UN chief Ban Ki-moon has warned that Somalia risks returning to famine without urgent aid.
His comments come as he visited the war-torn country three years since more than 250,000 people died of hunger.
"Over three million Somalis are in need of humanitarian assistance and unfortunately that number is growing," Mr Ban told reporters in the capital Mogadishu.
"I urge donors to step up contributions to avert another famine in Somalia."
The United Nations says it has just over a third of the cash it needs, having received $318 million of the $933 million it has appealed for.
Mr Ban, along with World Bank chief Jim Yong Kim, met Somali President Hassan Sheikh Mohamud inside the fortified airport zone, guarded by troops from the 22,000-strong UN-backed African Union force.
But Mr Ban said Somalia had made "remarkable progress" since he had last been there.
"Slowly but surely, Somalia is waking from a long nightmare," Mr Ban said.
However, he added that he was "very concerned" about the humanitarian crisis and the shortfall in funding.

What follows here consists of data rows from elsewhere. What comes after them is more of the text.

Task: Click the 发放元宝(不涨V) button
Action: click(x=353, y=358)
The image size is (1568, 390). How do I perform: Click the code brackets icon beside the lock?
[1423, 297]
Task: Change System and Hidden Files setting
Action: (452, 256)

Al-Qaeda-affiliated al-Shabaab insurgents have in recent months lost swathes of territory and towns to the AU force and Somali government troops, but they remain a potent threat.
This year they have launched attacks in the heart of Mogadishu, including brazen commando raids on the presidential palace and parliament.
Mr Ban, who said al-Shabaab's power "is declining but it is not gone", did not travel into the city itself, but remained inside the airport's concrete blast walls, manned by AU machine gunners.
The United Nations says over one million Somalis are in conditions close to famine.
Over one million have fled their homes due to fighting or hunger inside the country, and another million are living as refugees in the region.
About 218,000 children under five are acutely malnourished, a rise of 7% since the beginning of the year, the UN Office for the Coordination of Humanitarian Affairs (OCHA) has warned.